▶ [WORK ITEM]: From the records below, transcribe only the lines running from the one with "Click the Код" through the one with "Click the 3:33". Keep both of those end lines.

########################################

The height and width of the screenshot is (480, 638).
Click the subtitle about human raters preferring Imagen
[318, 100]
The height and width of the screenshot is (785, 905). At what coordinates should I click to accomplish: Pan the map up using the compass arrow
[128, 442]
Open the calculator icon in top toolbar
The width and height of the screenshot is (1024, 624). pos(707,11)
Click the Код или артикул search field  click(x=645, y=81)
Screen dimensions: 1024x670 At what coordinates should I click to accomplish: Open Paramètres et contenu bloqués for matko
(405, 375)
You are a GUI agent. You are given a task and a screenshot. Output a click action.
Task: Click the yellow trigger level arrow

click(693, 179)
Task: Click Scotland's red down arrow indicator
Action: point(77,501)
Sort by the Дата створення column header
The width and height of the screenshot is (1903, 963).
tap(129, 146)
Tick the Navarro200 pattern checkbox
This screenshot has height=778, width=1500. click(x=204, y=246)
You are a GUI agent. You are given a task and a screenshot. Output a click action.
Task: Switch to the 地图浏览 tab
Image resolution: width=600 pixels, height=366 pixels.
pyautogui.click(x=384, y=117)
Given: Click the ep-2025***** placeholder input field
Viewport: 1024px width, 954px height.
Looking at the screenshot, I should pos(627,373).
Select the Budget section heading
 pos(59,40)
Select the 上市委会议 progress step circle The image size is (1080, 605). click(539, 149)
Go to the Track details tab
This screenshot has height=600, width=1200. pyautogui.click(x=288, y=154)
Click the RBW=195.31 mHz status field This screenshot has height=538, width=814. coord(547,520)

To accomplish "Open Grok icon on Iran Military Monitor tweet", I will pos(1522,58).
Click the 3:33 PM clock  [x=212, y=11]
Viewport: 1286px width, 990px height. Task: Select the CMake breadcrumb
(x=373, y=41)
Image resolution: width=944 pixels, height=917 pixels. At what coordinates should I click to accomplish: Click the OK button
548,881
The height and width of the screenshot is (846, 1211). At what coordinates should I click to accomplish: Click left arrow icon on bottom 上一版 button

########################################

▶ [EXPECTED ANSWER]:
Click the Код или артикул search field  click(x=645, y=81)
Screen dimensions: 1024x670 At what coordinates should I click to accomplish: Open Paramètres et contenu bloqués for matko
(405, 375)
You are a GUI agent. You are given a task and a screenshot. Output a click action.
Task: Click the yellow trigger level arrow

click(693, 179)
Task: Click Scotland's red down arrow indicator
Action: point(77,501)
Sort by the Дата створення column header
The width and height of the screenshot is (1903, 963).
tap(129, 146)
Tick the Navarro200 pattern checkbox
This screenshot has height=778, width=1500. click(x=204, y=246)
You are a GUI agent. You are given a task and a screenshot. Output a click action.
Task: Switch to the 地图浏览 tab
Image resolution: width=600 pixels, height=366 pixels.
pyautogui.click(x=384, y=117)
Given: Click the ep-2025***** placeholder input field
Viewport: 1024px width, 954px height.
Looking at the screenshot, I should pos(627,373).
Select the Budget section heading
 pos(59,40)
Select the 上市委会议 progress step circle The image size is (1080, 605). click(539, 149)
Go to the Track details tab
This screenshot has height=600, width=1200. pyautogui.click(x=288, y=154)
Click the RBW=195.31 mHz status field This screenshot has height=538, width=814. coord(547,520)

To accomplish "Open Grok icon on Iran Military Monitor tweet", I will pos(1522,58).
Click the 3:33 PM clock  [x=212, y=11]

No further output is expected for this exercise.